§ Текст для анализа

Мифология небоскреба хорошо прорисована в фантастическом фильме «Метрополис» (1927). В нем запечатлен город будущего, имеющий четкую архитектурную иерархию: элита обитает в небоскребах, пролетариат ютится под землей. Крайслер- и Эмпайр-стейт-билдинг доказали, что символическое значение важнее утилитарных целей.
Американские небоскребы 1930-х построены в стиле ар-деко. Именно они спустя двадцать лет вдохновили советских архитекторов на сталинские высотки. Правда, буржуазный источник вдохновения тщательно скрывался. Да и характер московских высоток традиционнее. (В композиции Московского университета, например, некоторые даже усматривают пятиглавие русского храма.) В них меньше упоения технологиями и фаллической сущностью вертикалей. Их роль — роль традиционных высотных акцентов в силуэте города (соборов, колоколен).

§ Доступные данные
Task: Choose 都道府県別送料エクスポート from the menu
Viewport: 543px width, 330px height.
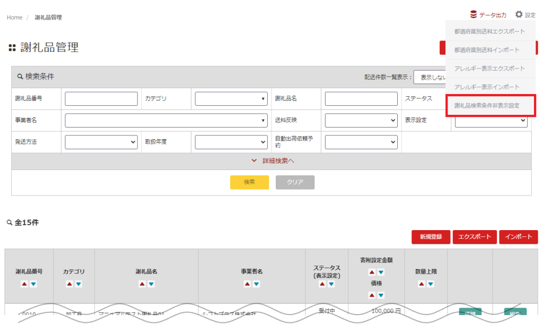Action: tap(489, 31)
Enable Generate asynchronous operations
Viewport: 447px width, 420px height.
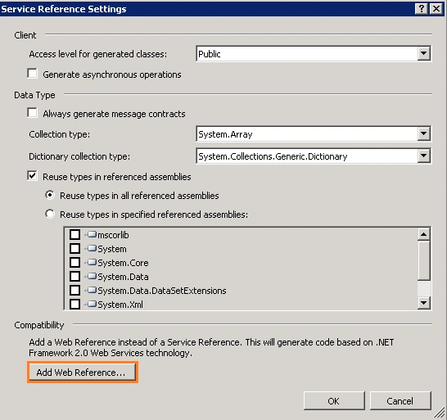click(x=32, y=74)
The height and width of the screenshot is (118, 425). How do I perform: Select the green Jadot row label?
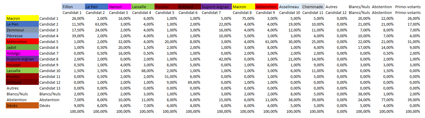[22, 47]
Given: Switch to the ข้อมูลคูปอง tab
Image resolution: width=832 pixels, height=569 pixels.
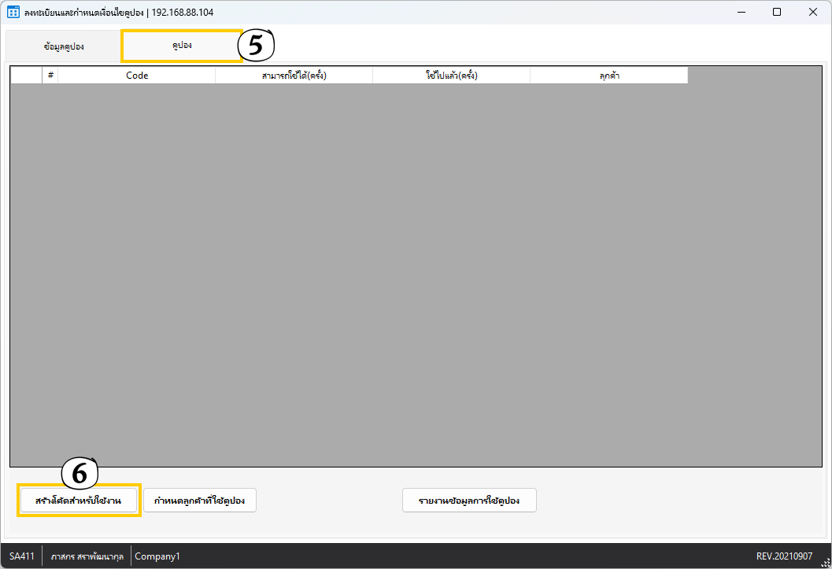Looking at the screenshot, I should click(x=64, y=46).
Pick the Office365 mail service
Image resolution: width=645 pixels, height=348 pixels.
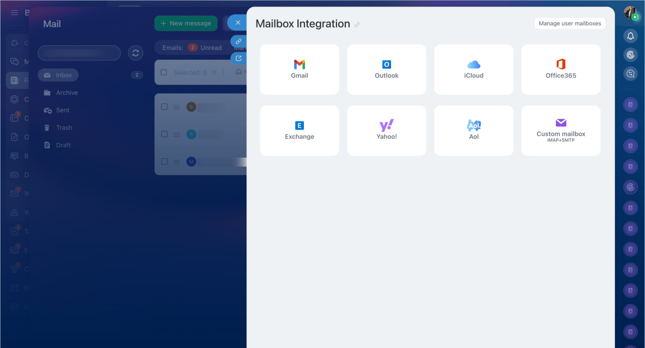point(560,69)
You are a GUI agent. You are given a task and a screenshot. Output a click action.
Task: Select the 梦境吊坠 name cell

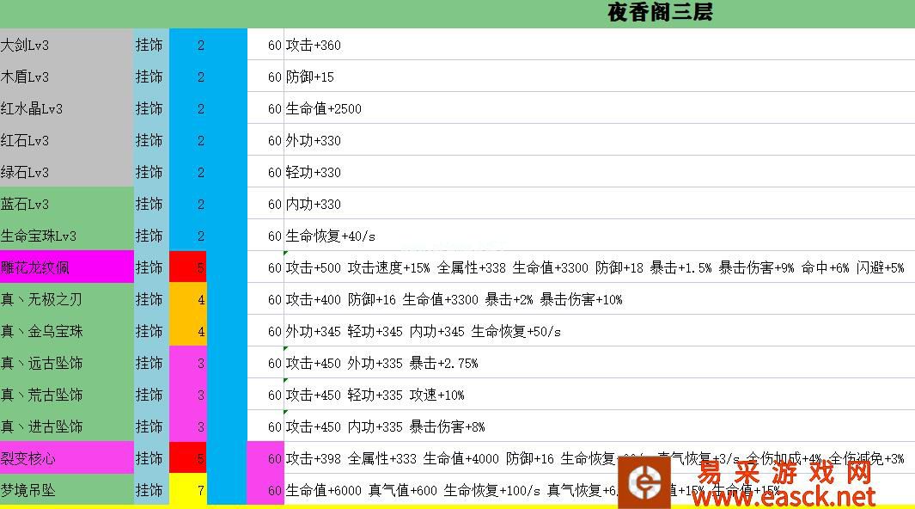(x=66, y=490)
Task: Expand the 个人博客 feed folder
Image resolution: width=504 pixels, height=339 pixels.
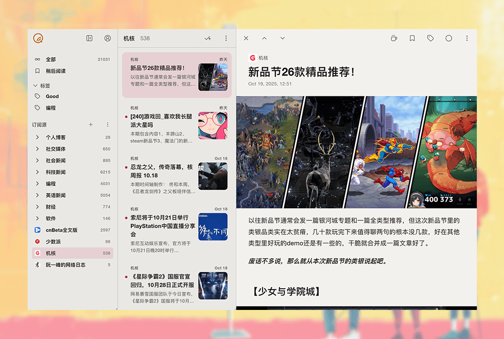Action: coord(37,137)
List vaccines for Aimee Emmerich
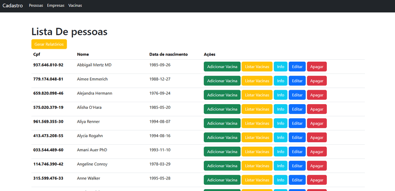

...

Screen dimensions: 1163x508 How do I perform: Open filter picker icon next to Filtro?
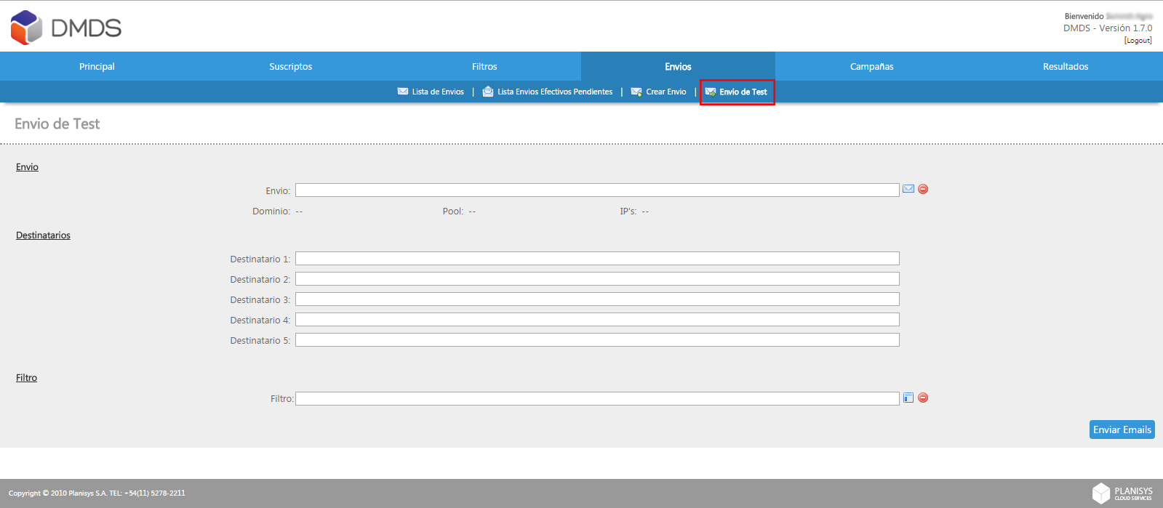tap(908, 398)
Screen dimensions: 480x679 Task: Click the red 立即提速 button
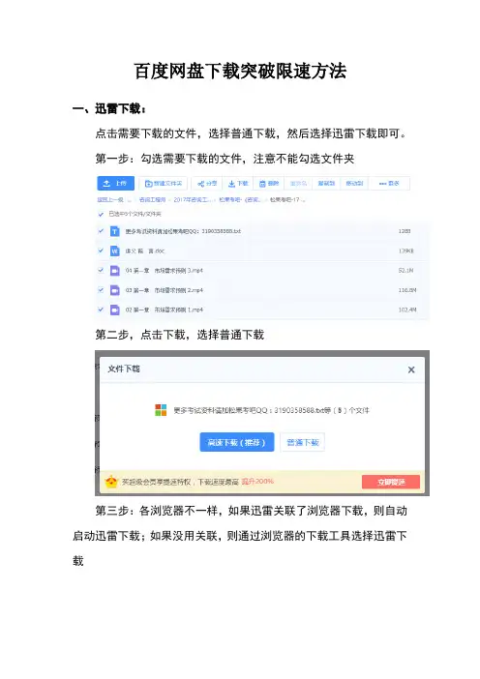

==

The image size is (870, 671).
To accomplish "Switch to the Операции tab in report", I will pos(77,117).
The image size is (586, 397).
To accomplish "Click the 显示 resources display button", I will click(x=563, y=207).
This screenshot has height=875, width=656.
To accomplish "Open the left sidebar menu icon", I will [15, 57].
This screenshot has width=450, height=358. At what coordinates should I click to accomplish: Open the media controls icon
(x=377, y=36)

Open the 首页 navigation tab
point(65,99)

§ Что нужно сделать
Ответьте на вопросы по тексту о небоскребах:
1. В каком фильме, по тексту, хорошо прорисована мифология небоскреба, и какого он года?
2. В каком стиле построены американские небоскребы 1930-х?
3. В композиции какого здания некоторые усматривают пятиглавие русского храма?

§ Ответ к заданию
1. В фантастическом фильме «Метрополис» 1927 года.
2. В стиле ар-деко.
3. В композиции Московского университета.